╭─ Selected extract
This implies \( G_{\lambda ,1}^m > 0 \) and hence proves (13) by (16).

Finally, (14) is evident by (12), and dividing both sides of (18) by \( t_m^{1-\alpha }-(t_m-t_1)^{1-\alpha }+\mu t_1 \) proves (15). This completes the proof. \(\square \)

Lemma 3.2

For each \( 1 \leqslant k \leqslant J \),

$$\begin{aligned}&\sum _{j=1}^k j^{(\sigma -1)(\alpha -1)} \Vert {\left( I-Q_\tau \right) \left( t_k-t\right) ^{-\alpha }} \Vert _{L^1\left( t_{j-1},t_j\right) } \leqslant C_{\alpha ,\sigma ,T} J^{\sigma (\alpha -1)}, \end{aligned}$$
(19)
$$\begin{aligned}&\sum _{j=1}^k j^{-\sigma -\alpha +1} \Vert {(I-Q_\tau )(t_k-t)^{-\alpha }} \Vert _{L^1(t_{j-1},t_j)} \leqslant C_{\alpha ,\sigma ,T} J^{\sigma (\alpha -1)} k^{-\sigma \alpha }. \end{aligned}$$
(20)
╰─
╭─ Dataset content
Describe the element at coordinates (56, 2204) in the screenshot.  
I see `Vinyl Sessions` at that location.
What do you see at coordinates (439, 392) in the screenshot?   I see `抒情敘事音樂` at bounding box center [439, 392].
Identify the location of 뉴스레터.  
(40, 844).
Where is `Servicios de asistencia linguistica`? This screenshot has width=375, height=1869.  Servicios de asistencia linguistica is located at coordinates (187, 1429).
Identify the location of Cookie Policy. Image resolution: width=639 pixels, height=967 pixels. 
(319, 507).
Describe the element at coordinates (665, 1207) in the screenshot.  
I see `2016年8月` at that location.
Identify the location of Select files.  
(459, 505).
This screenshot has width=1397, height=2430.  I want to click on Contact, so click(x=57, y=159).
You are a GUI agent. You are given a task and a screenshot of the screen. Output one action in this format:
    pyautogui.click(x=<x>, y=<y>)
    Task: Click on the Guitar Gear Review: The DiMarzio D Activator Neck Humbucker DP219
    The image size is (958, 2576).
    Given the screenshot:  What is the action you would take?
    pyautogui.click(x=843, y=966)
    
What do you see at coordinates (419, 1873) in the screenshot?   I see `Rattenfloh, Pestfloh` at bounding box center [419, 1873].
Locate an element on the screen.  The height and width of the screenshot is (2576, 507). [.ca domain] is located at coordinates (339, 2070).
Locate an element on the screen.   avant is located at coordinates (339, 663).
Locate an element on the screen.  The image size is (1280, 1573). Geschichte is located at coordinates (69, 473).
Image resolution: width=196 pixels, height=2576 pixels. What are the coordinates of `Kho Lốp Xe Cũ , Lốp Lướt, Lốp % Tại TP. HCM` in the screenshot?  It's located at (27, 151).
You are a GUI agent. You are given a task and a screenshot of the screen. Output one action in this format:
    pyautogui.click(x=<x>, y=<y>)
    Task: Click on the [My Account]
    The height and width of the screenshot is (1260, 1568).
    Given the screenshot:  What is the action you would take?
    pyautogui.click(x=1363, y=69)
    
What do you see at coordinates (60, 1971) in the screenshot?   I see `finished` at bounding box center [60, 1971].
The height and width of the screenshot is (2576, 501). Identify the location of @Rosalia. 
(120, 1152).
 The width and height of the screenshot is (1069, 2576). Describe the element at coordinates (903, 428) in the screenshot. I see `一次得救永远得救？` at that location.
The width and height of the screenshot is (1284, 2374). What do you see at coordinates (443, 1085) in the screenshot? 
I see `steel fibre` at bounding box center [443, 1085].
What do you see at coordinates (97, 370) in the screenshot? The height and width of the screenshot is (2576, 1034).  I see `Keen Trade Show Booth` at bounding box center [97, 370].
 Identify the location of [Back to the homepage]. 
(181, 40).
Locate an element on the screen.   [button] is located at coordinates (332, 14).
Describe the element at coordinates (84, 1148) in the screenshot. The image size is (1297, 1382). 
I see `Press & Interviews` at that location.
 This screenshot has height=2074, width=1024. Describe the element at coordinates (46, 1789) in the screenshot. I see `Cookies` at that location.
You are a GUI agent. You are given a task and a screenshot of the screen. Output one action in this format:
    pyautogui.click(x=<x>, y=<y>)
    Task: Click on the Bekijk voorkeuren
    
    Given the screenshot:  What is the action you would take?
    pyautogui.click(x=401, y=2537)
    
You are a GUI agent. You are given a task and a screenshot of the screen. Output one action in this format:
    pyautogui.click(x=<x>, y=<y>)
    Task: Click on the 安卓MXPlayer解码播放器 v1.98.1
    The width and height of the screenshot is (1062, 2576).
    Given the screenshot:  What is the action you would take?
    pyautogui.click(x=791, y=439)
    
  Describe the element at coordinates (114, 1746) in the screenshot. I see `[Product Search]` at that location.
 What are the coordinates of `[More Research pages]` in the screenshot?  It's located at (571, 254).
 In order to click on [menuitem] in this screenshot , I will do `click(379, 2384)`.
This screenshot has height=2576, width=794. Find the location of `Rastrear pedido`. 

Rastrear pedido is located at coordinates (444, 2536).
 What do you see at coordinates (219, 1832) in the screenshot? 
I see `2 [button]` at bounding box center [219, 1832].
╰─
=== Objectives ===
a. In the proof excerpt, by which equation is (14) said to be evident?
b. Duplicate the part of the proof excerpt starting at "Finally, (14) is" and ending at "proof. \(\square \)".
The items are separate from the proof excerpt and have no connection to it.

=== List of solutions ===
a. (14) is evident by (12).

b.
Finally, (14) is evident by (12), and dividing both sides of (18) by \( t_m^{1-\alpha }-(t_m-t_1)^{1-\alpha }+\mu t_1 \) proves (15). This completes the proof. \(\square \)